[Screenshot grounding data]
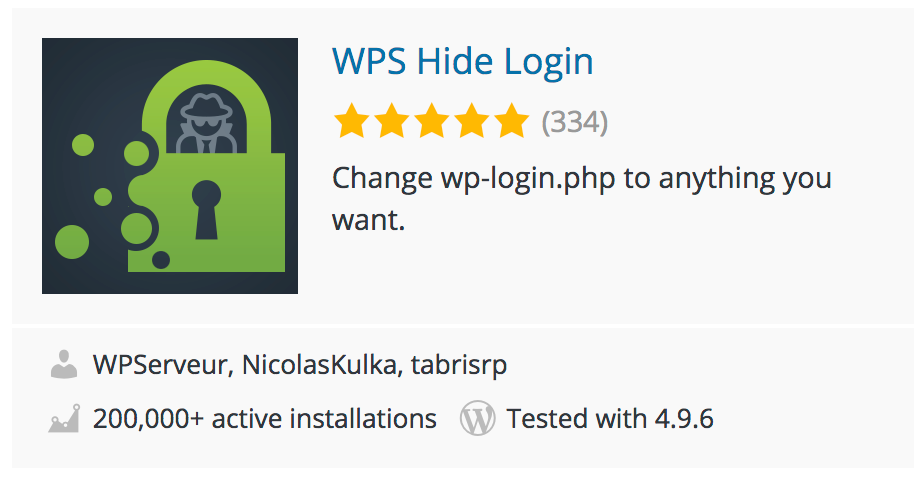This screenshot has width=920, height=486.
Task: Open the WPS Hide Login title link
Action: (462, 62)
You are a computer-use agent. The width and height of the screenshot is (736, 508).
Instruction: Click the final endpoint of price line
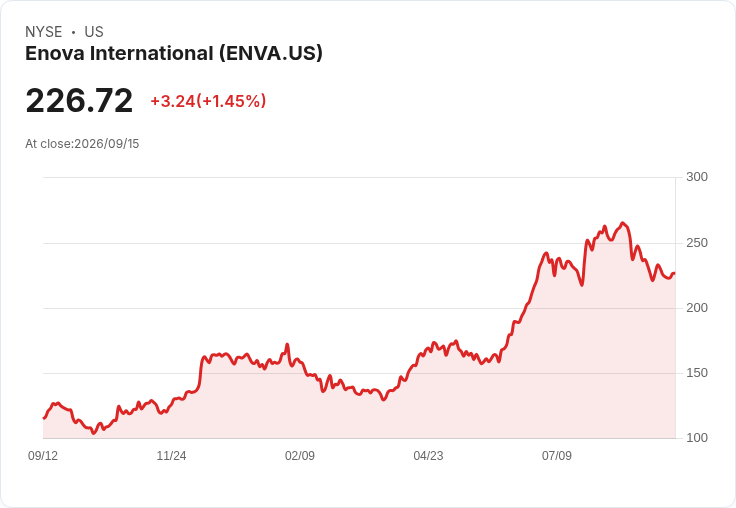675,273
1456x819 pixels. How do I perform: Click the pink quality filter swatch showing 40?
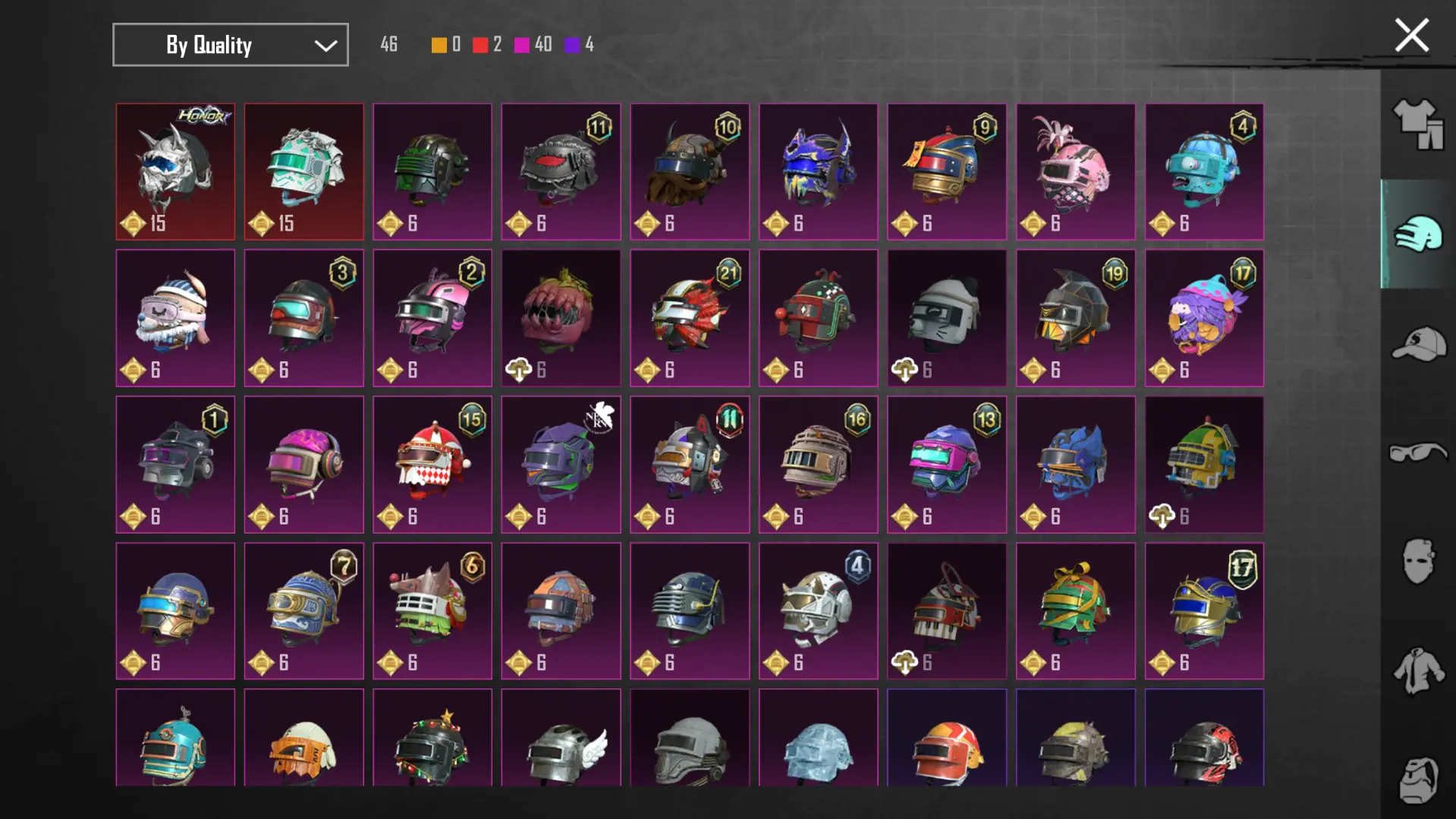[x=533, y=44]
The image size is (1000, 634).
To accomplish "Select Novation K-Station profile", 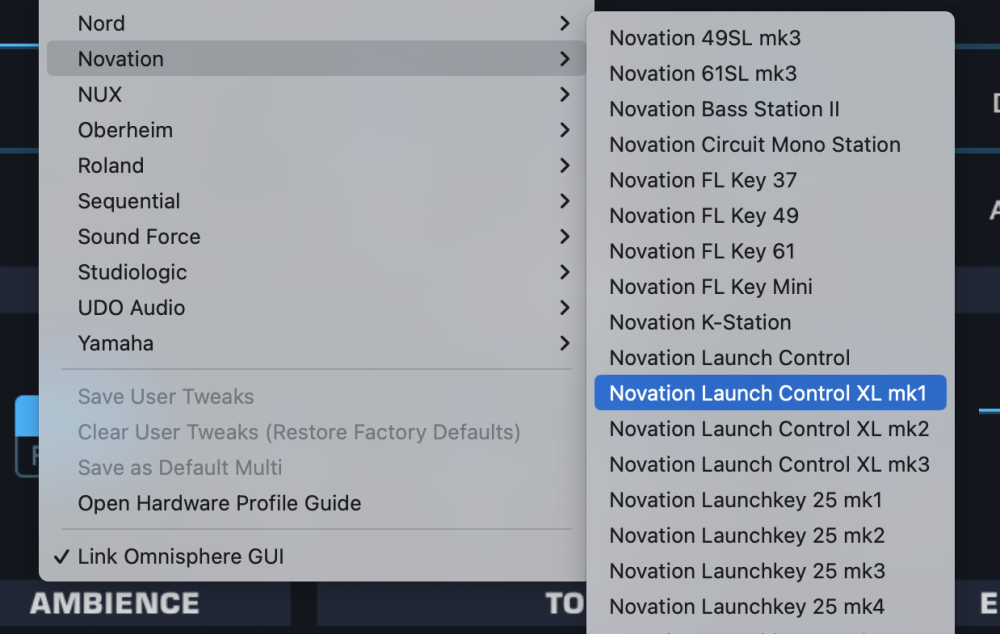I will point(700,322).
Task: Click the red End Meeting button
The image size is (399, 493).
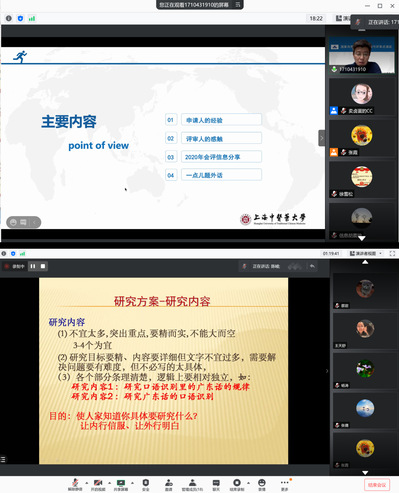Action: (x=377, y=485)
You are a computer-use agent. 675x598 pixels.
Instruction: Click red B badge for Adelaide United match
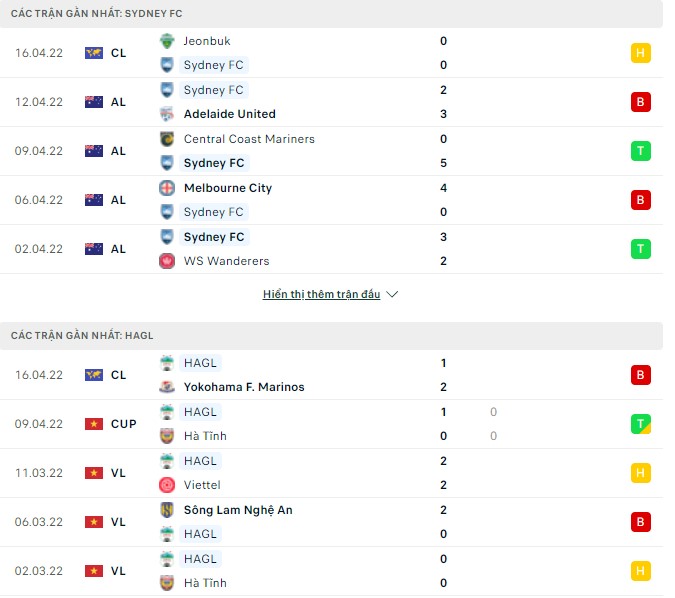point(641,102)
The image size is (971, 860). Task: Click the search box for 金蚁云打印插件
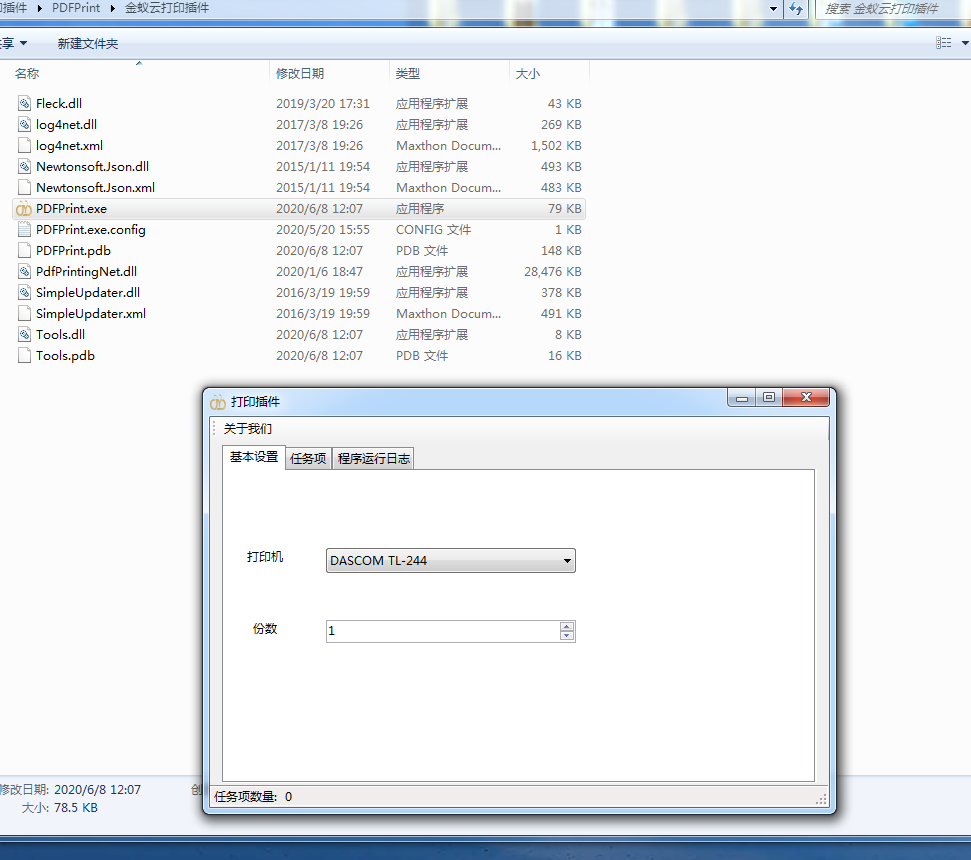[x=890, y=9]
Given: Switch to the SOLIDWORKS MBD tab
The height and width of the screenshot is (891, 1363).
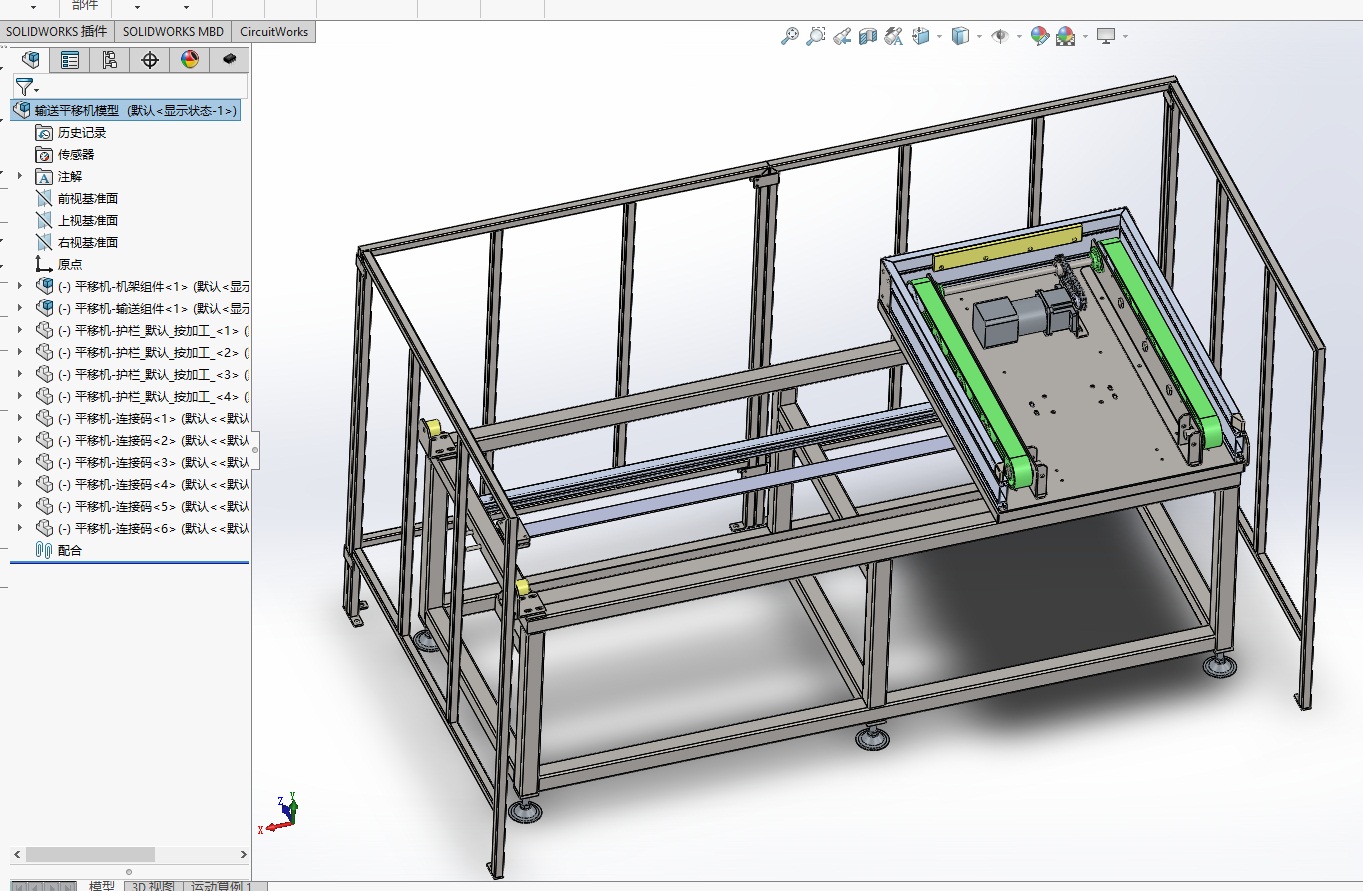Looking at the screenshot, I should click(x=173, y=31).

Work item » Copy the lines of the entries above that mention "agent".

Solved exercise »
You are a computer-use agent. The width and height of the screenshot is (736, 508).
You are a computer-use agent. 675x598 pixels.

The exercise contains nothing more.